The immediate practical question, from my point of view, is whether to remove the statement of purposes of marriage from the so-called marriage canon, as the Task Force proposes in its first resolution, removing the statement eventually from the marriage rite itself, and perhaps altogether from the conversation. Another important question is whether we are officially to consider marriage not to be a sacrament. The issue behind the first or both of those practical questions is whether our understanding of marriage is based on liberal individualism or on a more traditional account of human flourishing.

* * *

In “Suffer the little children” Part II, I will describe in more detail what is problematic in the argument of the Task Force in Essays 1 and 2, esp. pp. 21-27, pp. 37-38, and p. 42.

In “Suffer the little children” Part III, I will reflect on how opportunities are missed in some of the essays in the Task Force report to explore common ground between the traditionalist and progressive perspectives.

1 comment:

  1. The main problem I have with this first section is the logical fallacy of a "zero-sum" game as you frame it.
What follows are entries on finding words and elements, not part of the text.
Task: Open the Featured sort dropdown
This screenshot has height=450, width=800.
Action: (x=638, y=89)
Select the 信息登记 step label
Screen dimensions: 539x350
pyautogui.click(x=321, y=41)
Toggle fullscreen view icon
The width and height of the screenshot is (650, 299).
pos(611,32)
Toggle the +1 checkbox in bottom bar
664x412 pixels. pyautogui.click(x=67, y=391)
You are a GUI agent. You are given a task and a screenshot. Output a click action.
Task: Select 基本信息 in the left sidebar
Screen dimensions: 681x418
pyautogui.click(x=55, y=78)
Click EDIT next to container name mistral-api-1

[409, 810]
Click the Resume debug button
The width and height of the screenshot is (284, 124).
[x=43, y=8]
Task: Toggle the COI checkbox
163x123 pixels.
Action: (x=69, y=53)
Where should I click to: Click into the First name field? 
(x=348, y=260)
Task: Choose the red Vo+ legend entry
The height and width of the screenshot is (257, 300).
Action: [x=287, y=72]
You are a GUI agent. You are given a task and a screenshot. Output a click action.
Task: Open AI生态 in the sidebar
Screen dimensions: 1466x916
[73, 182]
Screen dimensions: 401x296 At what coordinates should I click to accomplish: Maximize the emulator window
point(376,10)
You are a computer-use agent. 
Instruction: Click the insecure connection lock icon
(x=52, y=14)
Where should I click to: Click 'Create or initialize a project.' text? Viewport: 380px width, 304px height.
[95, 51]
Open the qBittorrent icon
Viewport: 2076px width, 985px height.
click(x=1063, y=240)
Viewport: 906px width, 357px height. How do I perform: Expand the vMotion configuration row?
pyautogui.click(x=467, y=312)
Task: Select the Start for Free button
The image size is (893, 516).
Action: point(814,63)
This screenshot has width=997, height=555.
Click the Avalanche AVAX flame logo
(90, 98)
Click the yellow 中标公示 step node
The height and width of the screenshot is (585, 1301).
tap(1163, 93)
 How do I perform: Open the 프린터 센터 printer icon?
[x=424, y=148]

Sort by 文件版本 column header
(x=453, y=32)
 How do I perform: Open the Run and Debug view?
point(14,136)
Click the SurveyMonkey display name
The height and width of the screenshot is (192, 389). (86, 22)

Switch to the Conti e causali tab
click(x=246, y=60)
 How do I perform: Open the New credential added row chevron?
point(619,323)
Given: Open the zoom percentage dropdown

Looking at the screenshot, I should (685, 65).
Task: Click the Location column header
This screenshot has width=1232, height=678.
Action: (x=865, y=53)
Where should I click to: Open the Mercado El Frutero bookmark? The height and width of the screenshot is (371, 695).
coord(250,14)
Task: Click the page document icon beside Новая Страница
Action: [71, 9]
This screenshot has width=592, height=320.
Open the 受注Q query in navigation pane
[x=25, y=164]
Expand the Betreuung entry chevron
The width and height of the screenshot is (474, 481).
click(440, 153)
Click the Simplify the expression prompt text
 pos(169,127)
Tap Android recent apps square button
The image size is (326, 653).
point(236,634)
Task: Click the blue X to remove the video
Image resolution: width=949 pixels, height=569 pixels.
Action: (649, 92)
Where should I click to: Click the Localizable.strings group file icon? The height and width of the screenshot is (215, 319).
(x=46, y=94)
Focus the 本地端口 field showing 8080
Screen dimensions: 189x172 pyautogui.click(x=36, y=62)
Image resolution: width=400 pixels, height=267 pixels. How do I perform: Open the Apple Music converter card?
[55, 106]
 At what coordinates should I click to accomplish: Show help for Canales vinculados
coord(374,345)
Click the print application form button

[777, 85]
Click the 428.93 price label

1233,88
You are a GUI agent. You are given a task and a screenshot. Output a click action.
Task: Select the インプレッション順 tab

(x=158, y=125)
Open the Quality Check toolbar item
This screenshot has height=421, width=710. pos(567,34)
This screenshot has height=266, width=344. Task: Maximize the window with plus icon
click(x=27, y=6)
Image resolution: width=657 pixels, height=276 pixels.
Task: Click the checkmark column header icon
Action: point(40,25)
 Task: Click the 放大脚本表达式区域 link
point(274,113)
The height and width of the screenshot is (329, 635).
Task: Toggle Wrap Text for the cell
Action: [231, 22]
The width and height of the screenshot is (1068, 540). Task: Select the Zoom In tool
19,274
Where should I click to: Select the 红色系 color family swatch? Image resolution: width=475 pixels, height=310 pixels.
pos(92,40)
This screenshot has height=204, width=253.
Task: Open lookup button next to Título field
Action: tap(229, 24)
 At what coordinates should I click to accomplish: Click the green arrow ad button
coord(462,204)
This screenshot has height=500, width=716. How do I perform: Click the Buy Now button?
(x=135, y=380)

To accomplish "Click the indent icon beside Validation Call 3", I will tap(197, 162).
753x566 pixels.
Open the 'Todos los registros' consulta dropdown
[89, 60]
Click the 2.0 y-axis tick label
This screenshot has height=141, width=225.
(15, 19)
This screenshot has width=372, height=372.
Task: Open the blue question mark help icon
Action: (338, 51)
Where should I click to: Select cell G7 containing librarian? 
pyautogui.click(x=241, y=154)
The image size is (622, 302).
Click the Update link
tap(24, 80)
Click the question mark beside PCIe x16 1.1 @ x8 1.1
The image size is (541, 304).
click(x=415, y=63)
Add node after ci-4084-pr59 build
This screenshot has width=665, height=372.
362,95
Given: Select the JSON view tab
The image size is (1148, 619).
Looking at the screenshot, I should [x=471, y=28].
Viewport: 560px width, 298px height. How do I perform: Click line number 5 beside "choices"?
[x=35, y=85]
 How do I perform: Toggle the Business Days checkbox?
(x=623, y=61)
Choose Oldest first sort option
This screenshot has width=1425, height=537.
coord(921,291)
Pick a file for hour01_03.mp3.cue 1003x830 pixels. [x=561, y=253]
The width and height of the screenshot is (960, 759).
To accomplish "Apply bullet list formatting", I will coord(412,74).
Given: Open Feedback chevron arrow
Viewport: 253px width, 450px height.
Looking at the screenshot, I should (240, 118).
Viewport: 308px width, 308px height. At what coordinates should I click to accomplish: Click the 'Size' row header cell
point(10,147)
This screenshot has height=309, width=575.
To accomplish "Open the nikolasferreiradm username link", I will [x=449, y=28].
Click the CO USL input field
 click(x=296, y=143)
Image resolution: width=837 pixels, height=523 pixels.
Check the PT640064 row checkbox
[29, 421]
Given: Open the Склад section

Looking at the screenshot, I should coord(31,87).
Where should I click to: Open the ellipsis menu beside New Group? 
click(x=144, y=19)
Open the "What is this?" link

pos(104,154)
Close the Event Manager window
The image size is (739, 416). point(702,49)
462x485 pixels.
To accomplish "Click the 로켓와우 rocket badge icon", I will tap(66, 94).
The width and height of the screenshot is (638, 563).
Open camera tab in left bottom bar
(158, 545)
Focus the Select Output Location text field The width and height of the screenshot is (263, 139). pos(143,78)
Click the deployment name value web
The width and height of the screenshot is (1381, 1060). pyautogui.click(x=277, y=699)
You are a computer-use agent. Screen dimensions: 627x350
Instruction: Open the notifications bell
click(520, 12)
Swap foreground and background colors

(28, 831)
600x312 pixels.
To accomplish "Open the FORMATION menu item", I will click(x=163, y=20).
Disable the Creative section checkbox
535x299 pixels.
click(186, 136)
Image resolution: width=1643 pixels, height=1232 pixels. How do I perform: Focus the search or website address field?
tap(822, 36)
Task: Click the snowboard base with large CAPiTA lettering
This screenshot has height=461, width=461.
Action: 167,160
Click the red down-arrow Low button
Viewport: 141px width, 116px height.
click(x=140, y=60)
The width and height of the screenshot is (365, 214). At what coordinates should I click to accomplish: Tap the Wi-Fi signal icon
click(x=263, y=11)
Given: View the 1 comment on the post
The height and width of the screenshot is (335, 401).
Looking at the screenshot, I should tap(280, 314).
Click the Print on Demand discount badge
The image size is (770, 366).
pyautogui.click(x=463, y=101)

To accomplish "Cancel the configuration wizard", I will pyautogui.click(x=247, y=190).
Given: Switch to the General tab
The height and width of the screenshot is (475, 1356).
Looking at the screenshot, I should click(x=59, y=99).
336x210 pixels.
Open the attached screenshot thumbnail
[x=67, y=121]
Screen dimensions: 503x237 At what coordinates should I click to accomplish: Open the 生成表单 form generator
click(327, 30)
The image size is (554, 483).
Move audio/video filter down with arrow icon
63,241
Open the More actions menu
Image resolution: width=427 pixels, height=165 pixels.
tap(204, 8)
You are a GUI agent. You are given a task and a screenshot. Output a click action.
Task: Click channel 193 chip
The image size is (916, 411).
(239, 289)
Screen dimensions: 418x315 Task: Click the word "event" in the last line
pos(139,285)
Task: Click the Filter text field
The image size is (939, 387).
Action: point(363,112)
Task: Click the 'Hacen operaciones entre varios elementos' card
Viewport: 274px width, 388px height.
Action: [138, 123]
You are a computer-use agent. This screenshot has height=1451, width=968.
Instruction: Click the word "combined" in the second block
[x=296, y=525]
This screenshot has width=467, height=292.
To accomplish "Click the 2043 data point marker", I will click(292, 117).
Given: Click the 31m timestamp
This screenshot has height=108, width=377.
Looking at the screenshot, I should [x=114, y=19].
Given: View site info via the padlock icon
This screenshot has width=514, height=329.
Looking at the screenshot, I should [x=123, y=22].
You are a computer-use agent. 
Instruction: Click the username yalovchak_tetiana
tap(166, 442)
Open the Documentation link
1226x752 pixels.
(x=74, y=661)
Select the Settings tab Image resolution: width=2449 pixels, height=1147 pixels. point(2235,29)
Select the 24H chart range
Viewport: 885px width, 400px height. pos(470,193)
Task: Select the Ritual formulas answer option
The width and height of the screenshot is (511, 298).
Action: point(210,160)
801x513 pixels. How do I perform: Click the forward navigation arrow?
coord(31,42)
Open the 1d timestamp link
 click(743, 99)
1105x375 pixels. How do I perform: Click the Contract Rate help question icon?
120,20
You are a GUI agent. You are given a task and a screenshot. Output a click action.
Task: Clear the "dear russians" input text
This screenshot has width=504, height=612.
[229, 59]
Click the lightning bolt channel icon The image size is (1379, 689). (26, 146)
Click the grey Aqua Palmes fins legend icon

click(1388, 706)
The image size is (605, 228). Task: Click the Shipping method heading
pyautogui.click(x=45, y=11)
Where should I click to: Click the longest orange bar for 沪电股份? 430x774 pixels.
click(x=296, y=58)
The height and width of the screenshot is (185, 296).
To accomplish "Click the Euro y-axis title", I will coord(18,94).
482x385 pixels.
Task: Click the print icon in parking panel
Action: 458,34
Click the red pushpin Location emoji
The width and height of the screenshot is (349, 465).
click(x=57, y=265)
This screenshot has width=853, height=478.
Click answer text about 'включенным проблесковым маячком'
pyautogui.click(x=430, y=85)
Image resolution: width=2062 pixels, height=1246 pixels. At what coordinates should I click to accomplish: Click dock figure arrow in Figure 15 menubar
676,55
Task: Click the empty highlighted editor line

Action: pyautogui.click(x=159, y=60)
Marriage Equality (however you superscript it) does not necessarily "level" or "diminish" the importance of children in those marriages where children exist.

    On the contrary, it appears that you are devaluing or diminishing the importance of marriages that do not produce children. I'm sure that is not your intent.

    Or is it? Do you feel that marriages without children are somehow less or deficient?

    Far from rejecting the "common good" the Theological essay (page 20) makes a great deal of its importance.

    This is not a zero sum game -- all couples can be honored, in carrying out what they can -- a childless couple ought not be dismissed as doing "less" for the community.

    After all -- where would this leave celibates? I would say that you should be familiar with the important role that celibate religious communities played in the upbuilding of society in the middle ages -- and more recently.